Sunday, May 11, 2008

Walking Observations

On a picnic near the Provo River at Mt. Timpanogos park, just at the mouth of Provo Canyon, I spotted a new wild friend with easy identification: a Bullock's Oriole, a brilliant orange and black bird somewhat smaller than an American Robin and a cousin similar to the Baltimore Oriole of the east. He has a sharply defined black mask with a chin stripe that does not continue to his chest, and his vibrant color makes him easy to spot. This one was foraging in trees, nibbling off the leaf buds far above our heads, chattering randomly as he enjoyed his own picnic.

Spotting birds while walking trails is a great joy, but one that takes some practice in order to identify the wild wanderers. I would recommend going at a time when the light is good so any color variations in plumage are easily spotted, and try to get as close to the birds as possible so you can see details in their markings. Especially note the bill size and shape, head colorings, body size, wing markings, and rear view. If possible, also note what the bird is doing and any sounds you can clearly identify as coming from them.

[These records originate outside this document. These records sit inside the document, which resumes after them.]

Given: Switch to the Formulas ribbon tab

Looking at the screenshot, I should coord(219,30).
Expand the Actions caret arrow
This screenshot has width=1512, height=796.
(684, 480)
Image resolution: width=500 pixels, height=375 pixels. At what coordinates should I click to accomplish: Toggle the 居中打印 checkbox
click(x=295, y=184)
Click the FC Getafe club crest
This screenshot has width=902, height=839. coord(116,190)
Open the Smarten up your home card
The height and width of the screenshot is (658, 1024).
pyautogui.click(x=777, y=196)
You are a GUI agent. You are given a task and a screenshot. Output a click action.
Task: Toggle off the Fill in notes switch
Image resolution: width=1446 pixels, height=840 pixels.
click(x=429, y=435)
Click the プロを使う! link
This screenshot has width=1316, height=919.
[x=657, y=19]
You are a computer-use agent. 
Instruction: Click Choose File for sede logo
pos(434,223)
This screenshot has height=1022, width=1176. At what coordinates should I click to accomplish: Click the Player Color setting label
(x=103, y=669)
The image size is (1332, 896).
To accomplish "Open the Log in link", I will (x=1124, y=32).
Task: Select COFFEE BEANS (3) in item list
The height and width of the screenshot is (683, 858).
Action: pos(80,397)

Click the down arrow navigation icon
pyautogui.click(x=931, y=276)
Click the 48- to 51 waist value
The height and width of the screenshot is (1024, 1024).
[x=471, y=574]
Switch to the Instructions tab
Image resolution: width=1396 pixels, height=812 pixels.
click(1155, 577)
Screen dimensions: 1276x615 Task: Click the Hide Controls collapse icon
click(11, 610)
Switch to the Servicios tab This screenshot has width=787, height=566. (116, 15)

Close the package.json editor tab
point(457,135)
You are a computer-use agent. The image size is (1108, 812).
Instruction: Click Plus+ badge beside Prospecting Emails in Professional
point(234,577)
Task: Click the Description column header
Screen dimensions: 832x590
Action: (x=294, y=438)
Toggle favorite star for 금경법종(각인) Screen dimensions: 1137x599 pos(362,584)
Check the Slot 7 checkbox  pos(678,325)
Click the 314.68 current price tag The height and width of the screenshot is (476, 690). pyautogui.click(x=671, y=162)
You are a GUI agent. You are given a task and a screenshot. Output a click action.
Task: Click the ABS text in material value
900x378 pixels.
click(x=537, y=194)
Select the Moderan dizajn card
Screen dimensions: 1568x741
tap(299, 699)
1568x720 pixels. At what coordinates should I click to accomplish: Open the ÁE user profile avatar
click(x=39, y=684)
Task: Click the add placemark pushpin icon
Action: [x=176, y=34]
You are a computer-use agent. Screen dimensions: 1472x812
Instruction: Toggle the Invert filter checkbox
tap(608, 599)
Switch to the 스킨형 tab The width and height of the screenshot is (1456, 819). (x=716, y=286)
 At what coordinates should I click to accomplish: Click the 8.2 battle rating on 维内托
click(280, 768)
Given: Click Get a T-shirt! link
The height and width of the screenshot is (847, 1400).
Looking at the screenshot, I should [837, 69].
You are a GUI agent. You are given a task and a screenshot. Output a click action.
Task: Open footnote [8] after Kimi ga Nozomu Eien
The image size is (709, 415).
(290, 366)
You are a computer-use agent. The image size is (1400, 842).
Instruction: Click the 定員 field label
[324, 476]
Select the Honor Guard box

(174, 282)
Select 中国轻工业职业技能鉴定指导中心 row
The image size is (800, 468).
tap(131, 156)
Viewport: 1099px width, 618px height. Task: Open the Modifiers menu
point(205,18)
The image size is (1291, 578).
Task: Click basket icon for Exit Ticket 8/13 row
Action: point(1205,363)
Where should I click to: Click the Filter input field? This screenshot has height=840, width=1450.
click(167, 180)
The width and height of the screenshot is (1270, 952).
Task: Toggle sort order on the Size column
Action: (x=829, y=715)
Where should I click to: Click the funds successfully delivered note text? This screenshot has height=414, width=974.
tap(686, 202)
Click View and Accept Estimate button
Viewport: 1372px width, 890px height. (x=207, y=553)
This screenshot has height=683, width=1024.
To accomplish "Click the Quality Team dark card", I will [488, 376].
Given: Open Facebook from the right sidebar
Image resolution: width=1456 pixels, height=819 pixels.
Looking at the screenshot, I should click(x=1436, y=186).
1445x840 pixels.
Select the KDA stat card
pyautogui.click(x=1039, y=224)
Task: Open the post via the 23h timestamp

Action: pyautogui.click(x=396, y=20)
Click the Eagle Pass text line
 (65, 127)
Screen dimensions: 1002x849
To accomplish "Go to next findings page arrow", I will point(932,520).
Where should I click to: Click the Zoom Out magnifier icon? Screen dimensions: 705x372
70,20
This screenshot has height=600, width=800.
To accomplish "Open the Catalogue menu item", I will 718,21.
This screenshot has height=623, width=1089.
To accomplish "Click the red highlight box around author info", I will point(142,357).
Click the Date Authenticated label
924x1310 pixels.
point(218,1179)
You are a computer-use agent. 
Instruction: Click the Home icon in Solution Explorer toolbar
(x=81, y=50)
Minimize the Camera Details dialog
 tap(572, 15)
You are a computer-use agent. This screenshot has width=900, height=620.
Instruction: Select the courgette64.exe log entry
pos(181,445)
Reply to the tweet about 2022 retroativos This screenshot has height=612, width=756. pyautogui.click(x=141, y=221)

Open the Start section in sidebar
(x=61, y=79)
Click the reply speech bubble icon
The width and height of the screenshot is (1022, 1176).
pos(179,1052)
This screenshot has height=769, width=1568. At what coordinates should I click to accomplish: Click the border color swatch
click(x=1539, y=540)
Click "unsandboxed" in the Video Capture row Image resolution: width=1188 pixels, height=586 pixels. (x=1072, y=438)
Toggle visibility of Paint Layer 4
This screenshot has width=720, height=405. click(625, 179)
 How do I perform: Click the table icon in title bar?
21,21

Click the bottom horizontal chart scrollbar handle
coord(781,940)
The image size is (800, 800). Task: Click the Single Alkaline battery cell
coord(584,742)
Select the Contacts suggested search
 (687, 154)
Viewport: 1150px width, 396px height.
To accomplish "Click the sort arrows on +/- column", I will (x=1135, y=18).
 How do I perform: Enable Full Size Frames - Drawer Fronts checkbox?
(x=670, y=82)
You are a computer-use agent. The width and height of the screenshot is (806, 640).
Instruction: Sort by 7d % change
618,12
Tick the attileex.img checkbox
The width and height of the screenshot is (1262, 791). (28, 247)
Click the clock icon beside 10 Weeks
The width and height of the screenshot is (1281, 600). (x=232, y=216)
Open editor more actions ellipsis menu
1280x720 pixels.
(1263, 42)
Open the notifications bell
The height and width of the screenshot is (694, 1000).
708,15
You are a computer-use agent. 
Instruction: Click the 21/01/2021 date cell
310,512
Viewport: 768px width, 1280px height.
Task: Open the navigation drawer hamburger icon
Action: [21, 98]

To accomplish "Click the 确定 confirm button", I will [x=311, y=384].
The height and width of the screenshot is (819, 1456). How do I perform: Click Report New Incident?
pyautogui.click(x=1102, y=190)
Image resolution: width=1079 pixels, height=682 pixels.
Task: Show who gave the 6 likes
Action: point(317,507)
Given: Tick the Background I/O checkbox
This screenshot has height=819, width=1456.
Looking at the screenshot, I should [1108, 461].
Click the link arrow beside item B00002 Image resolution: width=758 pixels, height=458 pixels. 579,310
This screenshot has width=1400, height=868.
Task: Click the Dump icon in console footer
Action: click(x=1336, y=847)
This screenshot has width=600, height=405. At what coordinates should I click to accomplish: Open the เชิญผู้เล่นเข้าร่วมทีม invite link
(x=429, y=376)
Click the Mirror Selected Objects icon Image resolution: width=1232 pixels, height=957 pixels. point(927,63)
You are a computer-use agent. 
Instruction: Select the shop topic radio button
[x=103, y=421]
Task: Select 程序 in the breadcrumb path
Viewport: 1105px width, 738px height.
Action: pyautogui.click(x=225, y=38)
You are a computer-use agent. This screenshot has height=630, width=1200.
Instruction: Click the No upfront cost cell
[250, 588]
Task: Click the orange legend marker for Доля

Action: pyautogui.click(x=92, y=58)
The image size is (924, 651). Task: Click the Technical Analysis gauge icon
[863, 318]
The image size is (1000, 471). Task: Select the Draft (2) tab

When possible, snap a digital picture of the bird, one that you can zoom in on at a later date in order to compare the bird to books, field guides, websites, and other identification resources. Binoculars can also be a help, particularly for more reclusive species, if you have them available. My camera and zoom has helped me discover new species on several occasions, though with the clear and distinctive markings of the Bullock's Oriole, it wasn't necessary. I wouldn't recommend taking field guides with you while birding casually on a trail, since you'll waste valuable behavior observation time flipping through pages and making comparisons you can easily make after the bird has moved on.

With care and practice, you can easily find new and remarkable species no matter where you are, if you're prepared to observe them adequately. The best observation tools you have are your eyes, and with them, new birds can reveal a world you may never have known existed, a world that you share with many other intelligent and remarkable species.